* _What the exercise asks_: Within the records below, reproduce without change the lines from the line that has "This screenshot has height=219, width=258." through the line that has "485x323 pixels. Task: Click", and only those.
[Opening Provided records section]
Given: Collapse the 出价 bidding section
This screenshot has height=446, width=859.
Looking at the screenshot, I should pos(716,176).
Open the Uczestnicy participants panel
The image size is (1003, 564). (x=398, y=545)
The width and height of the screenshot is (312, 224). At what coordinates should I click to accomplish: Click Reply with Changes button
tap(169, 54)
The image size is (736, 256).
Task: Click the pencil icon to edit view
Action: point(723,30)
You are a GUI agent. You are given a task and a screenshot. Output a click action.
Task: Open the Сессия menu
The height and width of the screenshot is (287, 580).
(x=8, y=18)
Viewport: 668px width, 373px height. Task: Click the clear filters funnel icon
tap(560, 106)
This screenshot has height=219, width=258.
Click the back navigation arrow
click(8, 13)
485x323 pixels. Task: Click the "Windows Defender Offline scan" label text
[Closing Provided records section]
[Opening Provided records section]
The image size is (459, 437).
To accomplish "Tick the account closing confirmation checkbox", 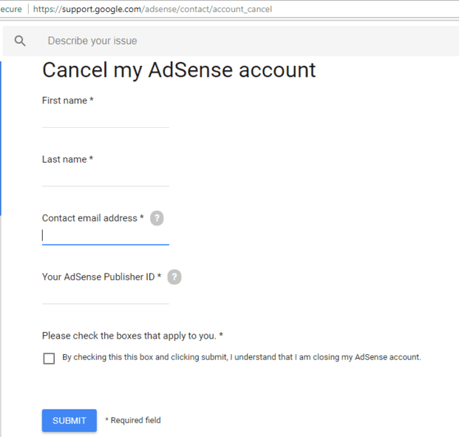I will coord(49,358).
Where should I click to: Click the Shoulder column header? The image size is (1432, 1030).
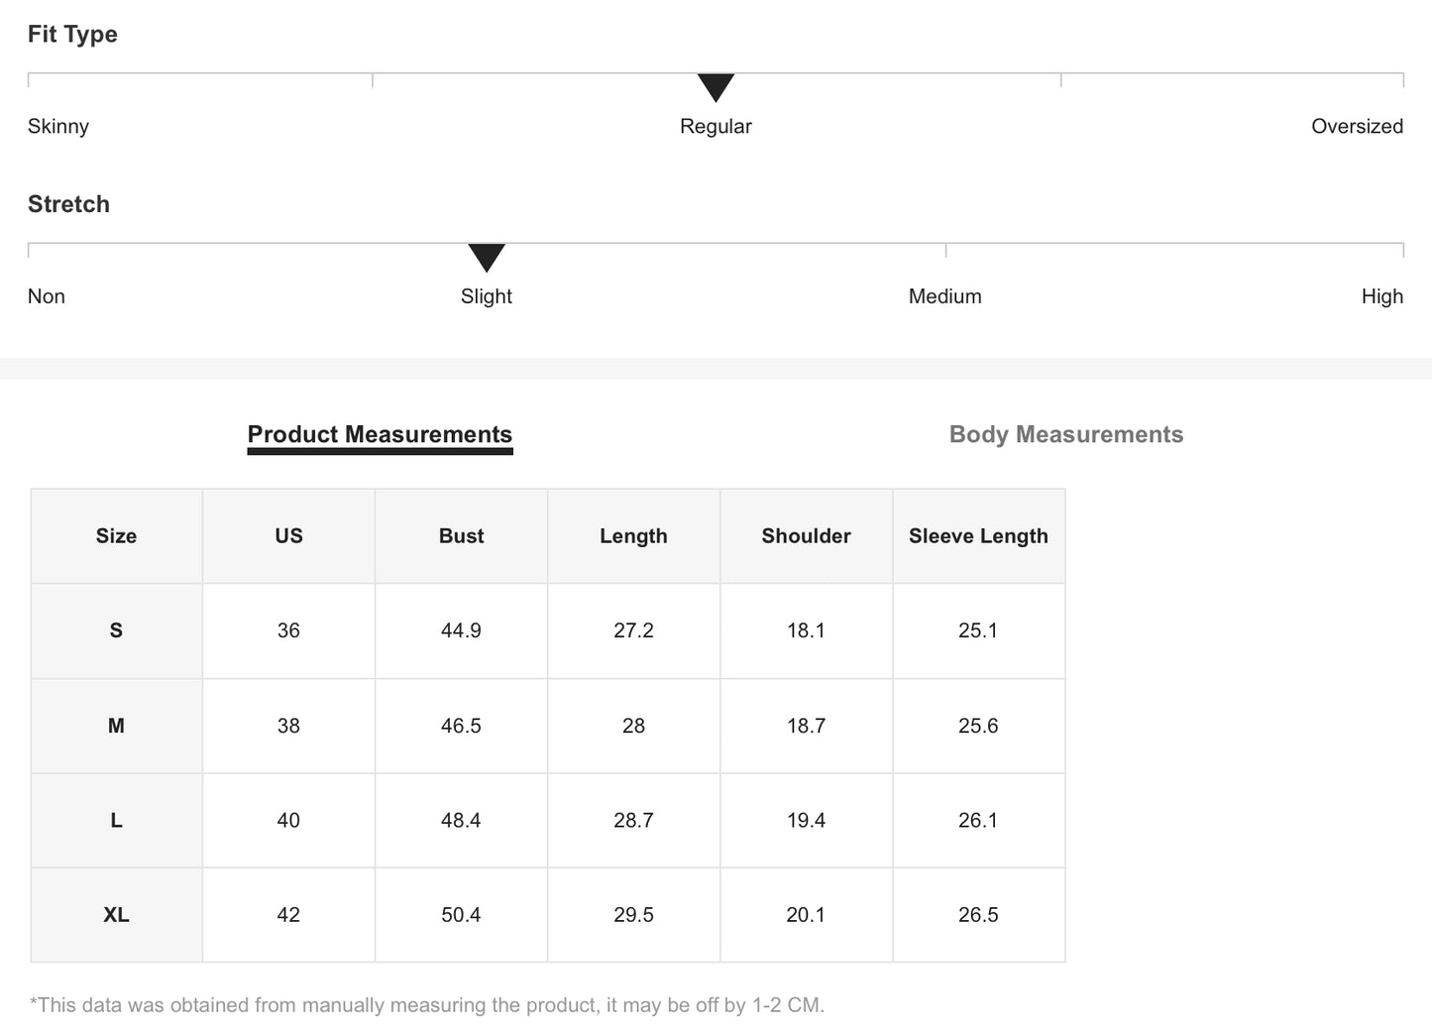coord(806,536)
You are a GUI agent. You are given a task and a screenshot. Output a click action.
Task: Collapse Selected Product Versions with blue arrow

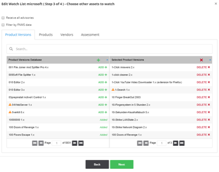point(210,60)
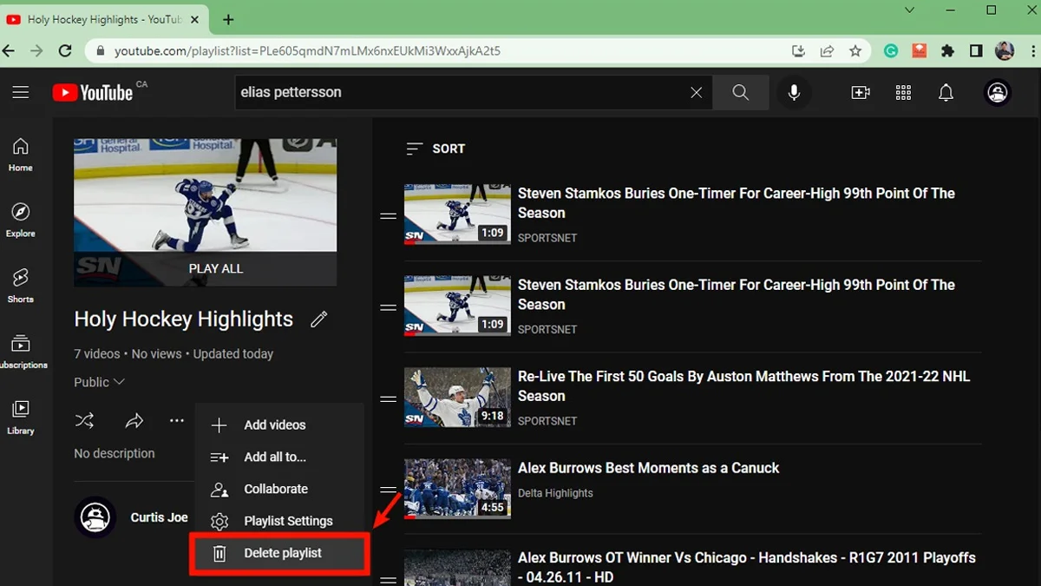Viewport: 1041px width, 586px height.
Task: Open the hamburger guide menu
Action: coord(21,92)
[Closing Provided records section]
[Opening Provided records section]
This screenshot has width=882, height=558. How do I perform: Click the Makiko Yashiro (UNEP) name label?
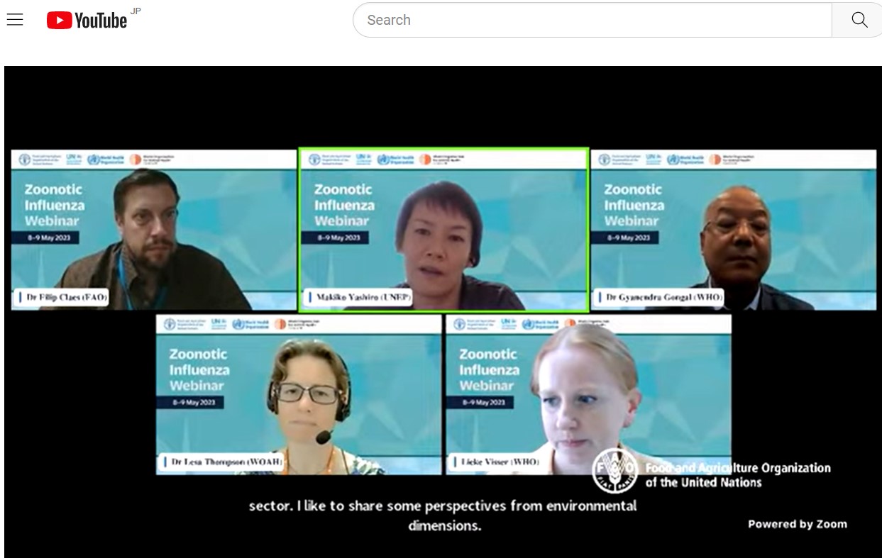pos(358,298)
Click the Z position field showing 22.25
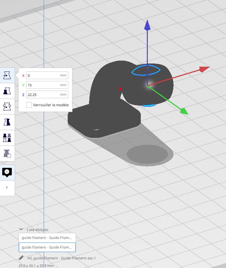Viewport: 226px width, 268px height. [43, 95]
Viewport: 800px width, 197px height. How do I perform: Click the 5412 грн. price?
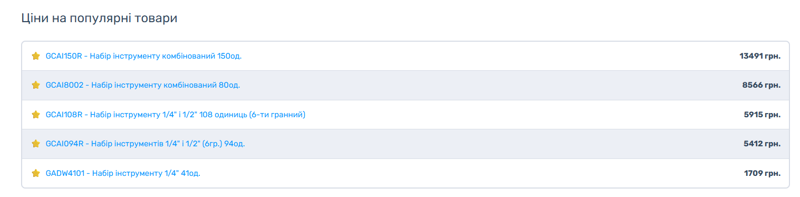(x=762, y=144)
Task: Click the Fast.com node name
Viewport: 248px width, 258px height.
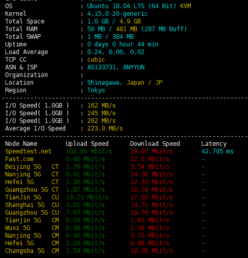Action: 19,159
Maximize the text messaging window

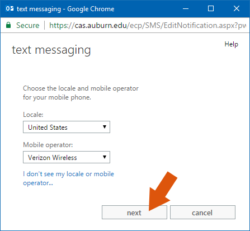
[Closing Provided records section]
* _Written answer_:
This screenshot has height=219, width=258.
Click the back navigation arrow
click(8, 13)
485x323 pixels. Task: Click the "Windows Defender Offline scan" label text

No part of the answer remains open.